Sitting on milestones

As I write this, the Yankees-Royals game has just gone to rain delay with a 1-0 count on Robinson Canó, batting with two outs in the bottom of the fifth. The Yankees lead 4-0, so it’s an official game. A-Rod bats right ahead of Canó in the lineup, and he struck out looking in his last at-bat, still sitting on 599 home runs. Meanwhile, Canó is 2 for 2 so far tonight and has brought his career hits total to 998, meaning it’s entirely possible that the Yankees could see milestones in back-to-back at-bats. Crazy.

Also crazy were yesterday’s games. In the afternoon, the Phillies 1-hit the Cardinals for 11 innings in St. Louis. The only other time a home team was held to one hit in a game of at least 11 innings? The infamous “greatest game ever pitched”–Harvey Haddix’s 12 perfect innings followed by losing the game in the bottom of the thirteenth. The Cards’ lone hit was in the fifth, though, so it wasn’t the longest no-hit bid in the majors yesterday. That belonged to John Lackey, who no-hit the Mariners for 7.2 innings before Josh Bard broke it up with a single. Lackey then left at the end of the eighth, at which point the Red Sox collapsed, allowing five runs (three earned) in a two-error ninth inning to allow the M’s to tie the score at 6-6, the shutout having disappeared long before the no-hitter did (walk, stolen base, advanced to third on groundout, scored on passed ball). Uh…damn, that’s horrible. Due to the “can’t assume the double play” rule, the first of the two runs that scored on the second error of the ninth would not have been unearned due to the “would’ve been the third out” rule, but the second was because the runner only scored due to the overthrow and the third out was made by the next batter…except the first run was unearned because that was the runner who reached on the first error in the first place. Oh, and the Red Sox? Still won the game, in 13 innings. Wow. Just…wow.

Time to make the predictions?

I’ve been keeping busy with other sports–and some non-sports entertainment–over the offseason, so I’m not 100% dialed in to the goings-on of baseball, but nonetheless, it’s time to at least make an attempt at predicting things.

AL East: As per usual, the AL East is quite possibly the toughest in all of baseball, and will likely be the source of the Wild Card. Now, I know that I am not unbiased, but I believe the Red Sox will take the division due to the depth of their rotation. When it was announced that Daisuke Matsuzaka would miss the start of spring training due to injury, I wasn’t really worried, because for all that he cost to get, he’s basically the Sox’ number 4 now, behind Beckett/Lester/Lackey (arrange these three however you like, although that’s probably the order I’d put them), and they’ve got Buchholz and Wakefield behind that, so even without Dice-K, they’ve still got a solid 5-man rotation. The Yankees and Rays should both still be in the division race up until the final week, though, and either one could end up as the wild card–it comes down to the Yanks’ aging veterans vs. the Rays’ unproven youngsters, particularly where the rotations are concerned (although the Yanks also have some unproven youngsters at the tail end of the rotation). Baltimore, for some reason, is optimistic about this year, while Toronto is known to be in a rebuilding year, so I’ll say that the Jays finish in last place and the Orioles in fourth.

**To be done:**
1 – Answer these questions using the baseball post above.
(a) How many home runs did A-Rod have when the Yankees-Royals game went to rain delay?
(b) Who broke up John Lackey's no-hit bid against the Mariners, and with what kind of hit?
(c) Which team does the writer predict will finish in last place in the AL East?
2 – Transcribe the part of the baseball post starting with "As I write this, the" and going on through "back-to-back at-bats. Crazy.".
3 – Write the next part of the baseball post, continuing from its final sentence.

**Listing:**
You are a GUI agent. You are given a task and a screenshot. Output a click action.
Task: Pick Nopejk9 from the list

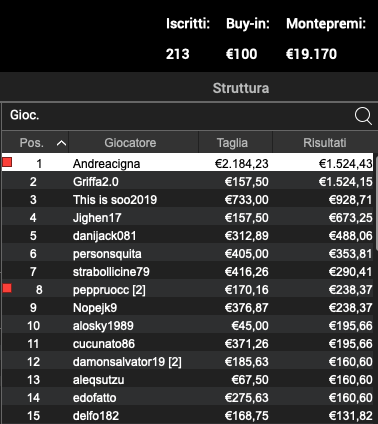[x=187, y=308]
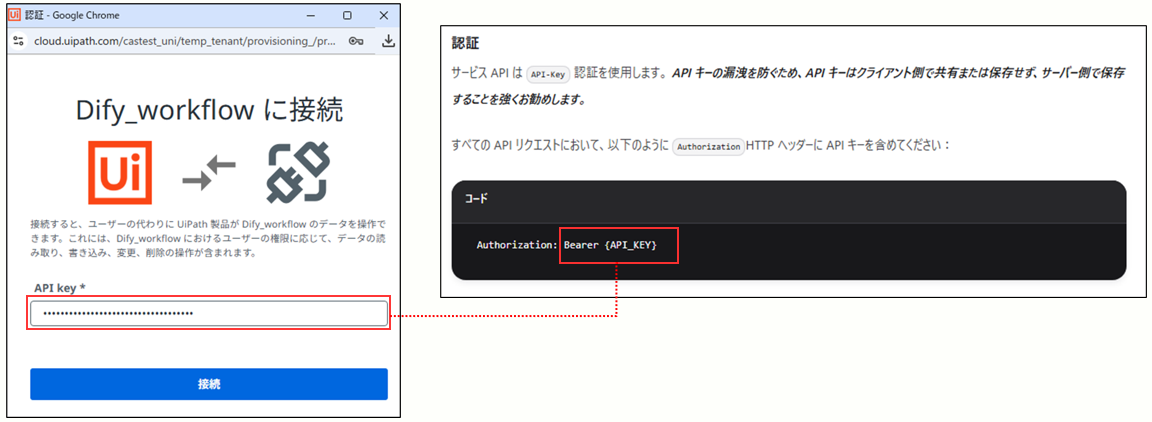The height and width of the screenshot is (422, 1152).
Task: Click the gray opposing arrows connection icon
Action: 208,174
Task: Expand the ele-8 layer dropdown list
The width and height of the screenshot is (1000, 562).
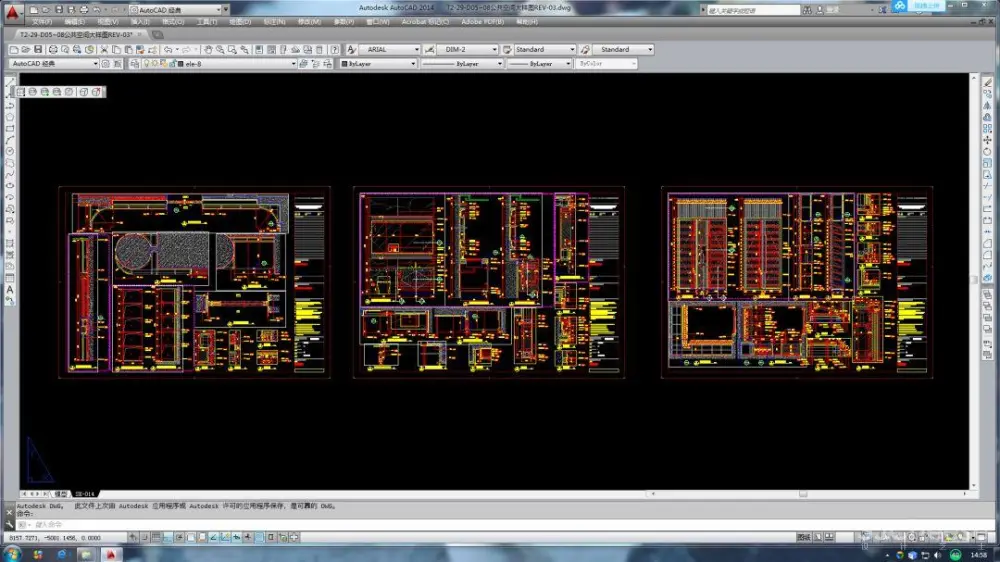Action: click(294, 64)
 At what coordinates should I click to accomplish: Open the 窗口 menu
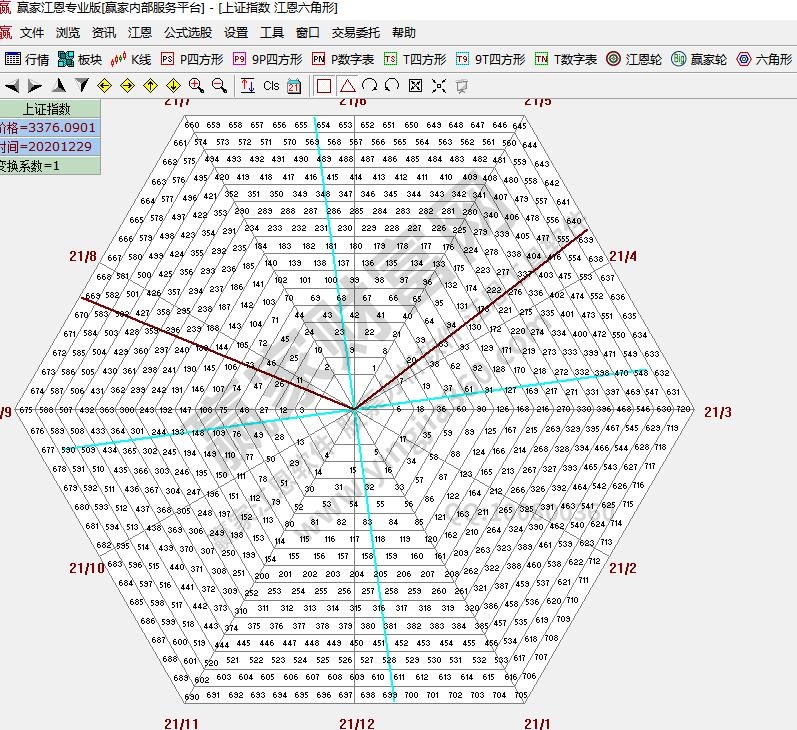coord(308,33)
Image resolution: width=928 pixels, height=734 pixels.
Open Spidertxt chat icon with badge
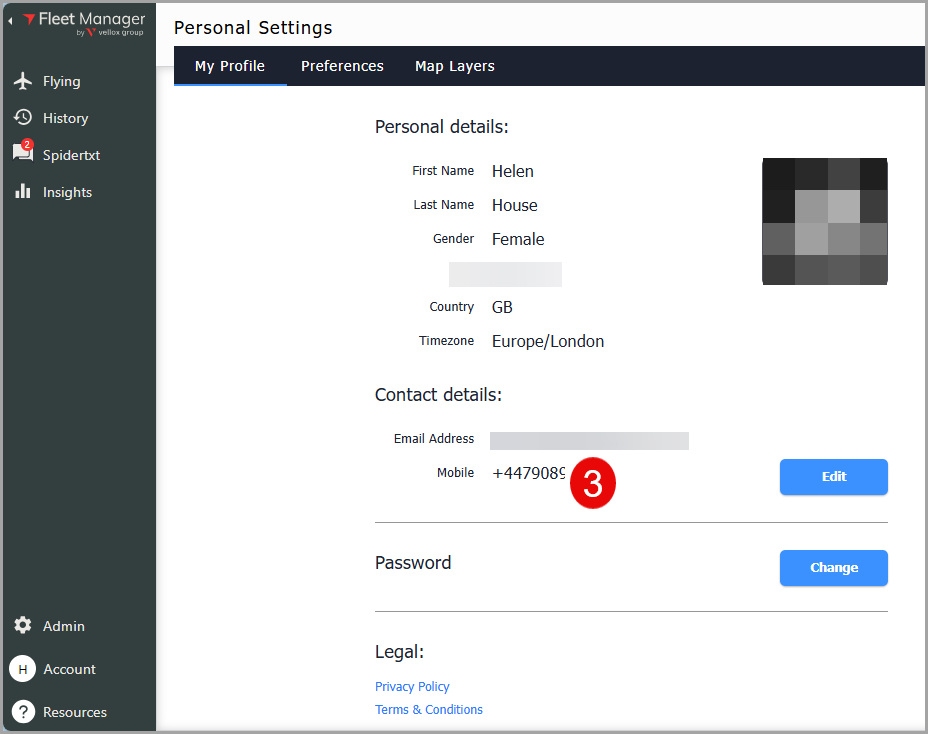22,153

**The results:**
1 –
(a) 599
(b) Josh Bard, with a single
(c) The Toronto Blue Jays

2 –
As I write this, the Yankees-Royals game has just gone to rain delay with a 1-0 count on Robinson Canó, batting with two outs in the bottom of the fifth. The Yankees lead 4-0, so it’s an official game. A-Rod bats right ahead of Canó in the lineup, and he struck out looking in his last at-bat, still sitting on 599 home runs. Meanwhile, Canó is 2 for 2 so far tonight and has brought his career hits total to 998, meaning it’s entirely possible that the Yankees could see milestones in back-to-back at-bats. Crazy.

3 –
AL Central: Another three-team race. I’ll give the edge to the Tigers, but I wouldn’t give anyone in this division more than a 35% chance of reaching the playoffs–the Tigers, Twins, and White Sox are that close.

AL West: A definite mystery. The Angels have definitely taken a step back and fallen back to the pack, to the point that I’m pretty sure I heard one person on the radio call the West a three-team race between the A’s, Rangers, and Mariners at one point during the offseason. I’m not sure if I’d go that far, though–it’s still the Angels we’re talking about here. The Mariners definitely made great strides during the offseason, trading for Cliff Lee and signing Chone Figgins as a free agent, but I’m worried they still don’t have enough star power to make it last–I’m not even really sure who their 3-5 starters are, and the lineup is decidedly small-ball. Then again, who in this division really does have serious star power?

NL East: The Phillies are still the class of the NL and should be able to make it four straight division titles and three straight NL pennants, at which point the talking heads will start to wonder how long it will be until we can start calling them a dynasty (yes, even if they lose the World Series again–after all, the ’90s/early ’00s Braves were a dynasty despite only winning one World Series, weren’t they? Okay, maybe not.) The Braves are my favorites to finish second, and possibly earn the Wild Card. The Mets have improved over the offseason and could end up in third if they stay healthy, or they could land in fourth. The Nationals will likely finish last in the division again, but will probably pick no higher than fourth and possibly as low as eighth in the 2011 draft rather than the #1 spot they’ll have for the second year in a row in 2010.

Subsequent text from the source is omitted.